尽管炎症通常是短暂的，并迅速解决以限制组织损伤，但慢性 炎症与几种人类癌症有关，包括多形胶质母细胞瘤（GBM）。 GBM是非常侵略性的肿瘤，患者的存活率非常低。这些肿瘤是 以坏死和深刻注射为特征；用支持GBM的细胞因子 进展。慢性炎症发展和持续在GBM中的机制 不管多种抗炎反馈回路是什么，仍然难以捉摸。的标志之一 正在进行的急性炎症是p65/p50 NF-κB的细胞因子驱动的临时激活 转录因子，驱动促炎细胞因子和趋化因子的表达。 然而，靶向p65/p50 NF-κB的激活迄今为止尚不有益。尽管如此， p65/p50 NF-κB还启动了几种反馈机制，包括诱导的表达 Relb是NF-κB家族的独特成员，该家族与P50形成复合物并抑制 通过表观遗传沉默等机制的细胞因子表达。这种机制可长期 限制注射的持久作用。我们发现，尽管RELB的表达相似 在原代星形胶质细胞和GBM中诱导的RERB抑制了星形胶质细胞中的细胞因子表达，但 出乎意料地增强了它们在GBM细胞中的表达。那，抗炎物驱动 反馈环将转换为馈送前向循环加油GBM中的慢性感染。
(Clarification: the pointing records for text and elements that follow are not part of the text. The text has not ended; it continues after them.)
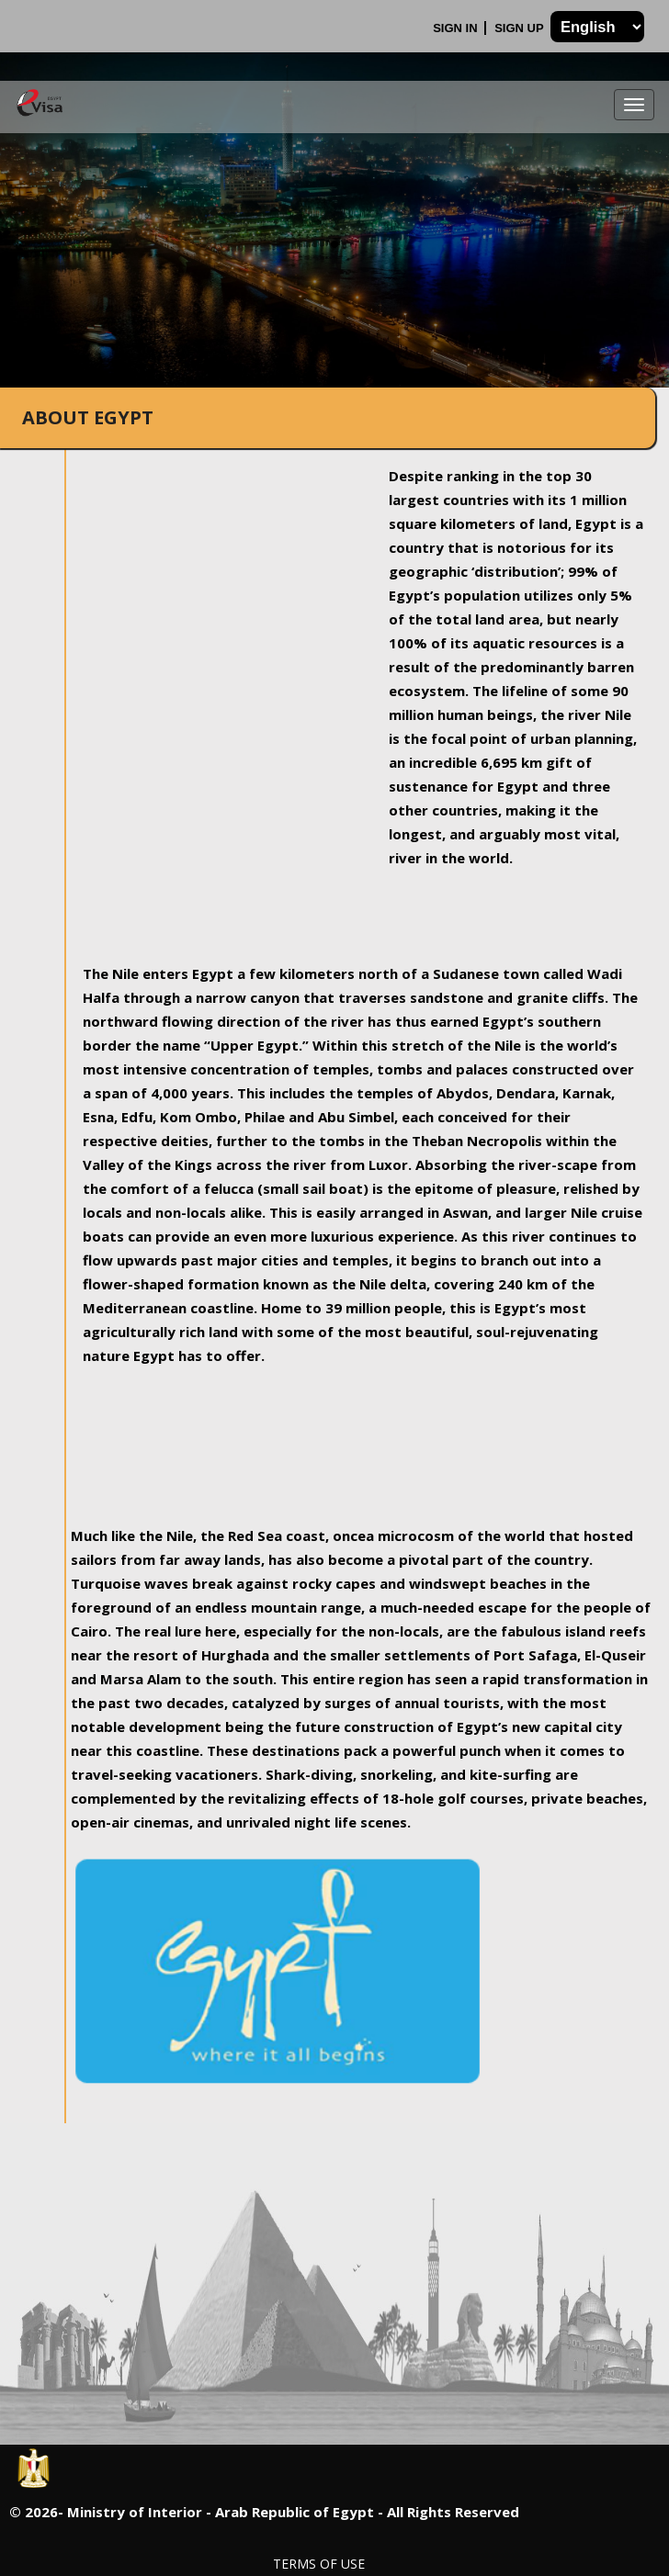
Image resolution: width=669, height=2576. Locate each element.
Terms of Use (319, 2563)
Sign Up (520, 28)
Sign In (457, 28)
我们 进一步发现，这种差异调节取决于转录因子yin yang 1（yy1）， 位于星形胶质细胞的细胞质中，但仅存在于GBM的核中 细胞。我们还发现YY1与RERB相互作用，RELB/YY1/P50的复合物可能是 负责GBM细胞中细胞因子表达的激活。这些初步数据意味着 YY1在GBM中的关键作用，并支持一种机械模型，该模型解释了发展和 与GBM相关的慢性炎症的持久性。我们建议yy1充当 GBM中的分子开关将RELB依赖性表观遗传沉默转化为RELB/YY1/P50- 依赖性转录激活，诱导慢性感染并促进GBM 侵略性。我们将：1。建立YY1依赖性基因激活的分子机制 YY1在体外GBM中的重要性和2。确定YY1在GBM发育中的作用 和体内进展。